As Ed Miliband charged him with presiding over a "cost-of-living crisis" at today's PMQs, David Cameron made an eye-catching claim:
What you have to do is look at disposable income as well as wages. Because this government has cut people's taxes, because we are allowing people to keep £10,000 of what they earn before they pay taxes, disposable income went up last year and it is rising as we speak today.
Given that, as Miliband stated, real wages have fallen for 39 of the 40 months that Cameron has been Prime Minister (the exception being April 2013 when deferred bonuses were paid out following the abolition of the 50p tax rate) how can he state that "disposable income went up last year"?
The PM's claim relates to the fact that real household disposable income rose by 1.6% in 2012. This, crucially, is not a measure of individuals' spending power (as Cameron implied), or of average household income, but the figure reached when all households' post-tax income is added together. Since the number of households increases each year (raising the absolute figure), this is a poor guide to living standards.

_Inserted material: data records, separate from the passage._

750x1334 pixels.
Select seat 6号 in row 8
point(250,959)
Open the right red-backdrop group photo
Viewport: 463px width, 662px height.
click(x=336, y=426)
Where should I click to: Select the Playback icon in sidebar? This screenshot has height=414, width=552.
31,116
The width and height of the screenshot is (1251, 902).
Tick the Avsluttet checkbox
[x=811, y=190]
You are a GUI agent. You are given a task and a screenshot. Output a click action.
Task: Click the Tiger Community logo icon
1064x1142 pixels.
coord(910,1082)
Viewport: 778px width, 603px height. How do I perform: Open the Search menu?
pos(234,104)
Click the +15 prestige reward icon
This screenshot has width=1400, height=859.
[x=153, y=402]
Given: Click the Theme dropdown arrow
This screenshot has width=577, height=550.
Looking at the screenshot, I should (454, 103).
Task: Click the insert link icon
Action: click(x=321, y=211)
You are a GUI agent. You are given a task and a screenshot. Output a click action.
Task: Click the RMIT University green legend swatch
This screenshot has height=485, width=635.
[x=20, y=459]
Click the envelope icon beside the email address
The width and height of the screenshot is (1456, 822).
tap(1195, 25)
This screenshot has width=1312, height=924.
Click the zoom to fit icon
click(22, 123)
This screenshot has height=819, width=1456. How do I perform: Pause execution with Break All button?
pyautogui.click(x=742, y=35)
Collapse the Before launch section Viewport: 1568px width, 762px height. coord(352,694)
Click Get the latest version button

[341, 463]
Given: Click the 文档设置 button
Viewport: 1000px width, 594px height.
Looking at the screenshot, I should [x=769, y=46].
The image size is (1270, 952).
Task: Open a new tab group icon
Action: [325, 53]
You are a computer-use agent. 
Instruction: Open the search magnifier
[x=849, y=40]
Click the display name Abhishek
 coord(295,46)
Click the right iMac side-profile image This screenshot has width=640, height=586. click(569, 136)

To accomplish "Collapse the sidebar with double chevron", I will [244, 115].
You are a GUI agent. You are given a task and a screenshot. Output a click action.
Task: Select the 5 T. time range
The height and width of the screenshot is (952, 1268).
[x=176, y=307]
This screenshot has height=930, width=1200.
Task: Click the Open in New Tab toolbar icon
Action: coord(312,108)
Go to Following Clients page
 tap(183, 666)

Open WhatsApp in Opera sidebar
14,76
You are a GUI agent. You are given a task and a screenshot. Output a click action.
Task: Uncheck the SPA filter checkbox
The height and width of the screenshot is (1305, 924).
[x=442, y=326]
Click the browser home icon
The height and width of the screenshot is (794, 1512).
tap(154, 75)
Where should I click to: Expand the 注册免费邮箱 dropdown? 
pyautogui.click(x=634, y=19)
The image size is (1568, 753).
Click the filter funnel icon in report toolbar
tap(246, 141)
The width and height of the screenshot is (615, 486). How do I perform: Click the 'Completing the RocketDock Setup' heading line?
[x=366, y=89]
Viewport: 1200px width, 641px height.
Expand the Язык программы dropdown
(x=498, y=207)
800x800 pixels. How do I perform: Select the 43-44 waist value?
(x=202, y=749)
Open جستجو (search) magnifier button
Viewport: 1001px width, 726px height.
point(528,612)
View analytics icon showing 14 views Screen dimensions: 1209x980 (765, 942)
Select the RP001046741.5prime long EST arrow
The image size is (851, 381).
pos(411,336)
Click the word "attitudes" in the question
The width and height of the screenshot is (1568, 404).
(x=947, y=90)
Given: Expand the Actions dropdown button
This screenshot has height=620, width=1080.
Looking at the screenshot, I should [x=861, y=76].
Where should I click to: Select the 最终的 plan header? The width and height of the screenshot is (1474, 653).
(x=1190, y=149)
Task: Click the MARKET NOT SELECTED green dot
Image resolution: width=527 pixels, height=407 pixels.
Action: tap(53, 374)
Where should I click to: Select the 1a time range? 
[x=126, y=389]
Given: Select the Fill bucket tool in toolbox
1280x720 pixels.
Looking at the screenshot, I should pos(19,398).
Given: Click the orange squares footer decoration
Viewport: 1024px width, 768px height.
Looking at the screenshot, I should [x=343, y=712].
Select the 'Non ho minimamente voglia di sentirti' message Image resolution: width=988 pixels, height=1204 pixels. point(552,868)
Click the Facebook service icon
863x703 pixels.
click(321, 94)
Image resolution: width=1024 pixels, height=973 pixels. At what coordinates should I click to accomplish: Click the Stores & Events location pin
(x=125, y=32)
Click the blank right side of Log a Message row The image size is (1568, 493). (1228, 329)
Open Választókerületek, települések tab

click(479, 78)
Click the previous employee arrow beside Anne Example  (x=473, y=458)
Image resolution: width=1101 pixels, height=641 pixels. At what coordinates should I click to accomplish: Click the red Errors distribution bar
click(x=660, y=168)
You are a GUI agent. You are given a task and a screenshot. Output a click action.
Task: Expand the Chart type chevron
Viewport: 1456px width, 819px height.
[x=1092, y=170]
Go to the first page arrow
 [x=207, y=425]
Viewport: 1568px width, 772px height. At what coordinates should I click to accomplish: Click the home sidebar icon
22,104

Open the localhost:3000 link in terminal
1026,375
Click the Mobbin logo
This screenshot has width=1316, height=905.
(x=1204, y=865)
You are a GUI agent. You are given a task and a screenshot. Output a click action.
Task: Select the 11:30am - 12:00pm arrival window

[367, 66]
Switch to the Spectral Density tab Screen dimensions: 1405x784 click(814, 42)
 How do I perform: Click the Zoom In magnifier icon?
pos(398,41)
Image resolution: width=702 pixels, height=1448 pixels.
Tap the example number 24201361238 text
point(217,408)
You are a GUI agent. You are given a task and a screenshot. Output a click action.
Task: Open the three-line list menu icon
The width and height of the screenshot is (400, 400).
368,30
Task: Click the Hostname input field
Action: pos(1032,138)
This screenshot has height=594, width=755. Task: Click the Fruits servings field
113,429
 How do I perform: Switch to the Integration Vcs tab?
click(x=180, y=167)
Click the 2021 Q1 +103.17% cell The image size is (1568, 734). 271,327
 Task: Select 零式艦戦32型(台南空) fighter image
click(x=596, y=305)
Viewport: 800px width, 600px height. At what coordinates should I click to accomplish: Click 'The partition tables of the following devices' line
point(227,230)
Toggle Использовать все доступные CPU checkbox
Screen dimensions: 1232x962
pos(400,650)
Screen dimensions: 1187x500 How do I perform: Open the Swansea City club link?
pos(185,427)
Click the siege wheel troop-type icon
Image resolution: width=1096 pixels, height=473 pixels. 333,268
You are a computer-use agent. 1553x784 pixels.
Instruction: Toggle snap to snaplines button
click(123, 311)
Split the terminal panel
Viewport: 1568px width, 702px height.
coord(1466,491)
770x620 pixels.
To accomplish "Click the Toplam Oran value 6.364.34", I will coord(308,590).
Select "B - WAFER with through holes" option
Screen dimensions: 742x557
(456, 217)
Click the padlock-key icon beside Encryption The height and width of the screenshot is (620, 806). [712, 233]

A better measure is the rate of average weekly earnings growth, which stood at just 0.7% in June-August, a 2% real-terms cut with inflation at 2.7% (the highest level in the EU). Even on the Tories' preferred metric, the picture is a grim one. In the most recent quarter, real household disposable income fell by 0.7% year-on-year. As much as he may wish otherwise, Cameron hasn't got a good story to tell on living standards yet.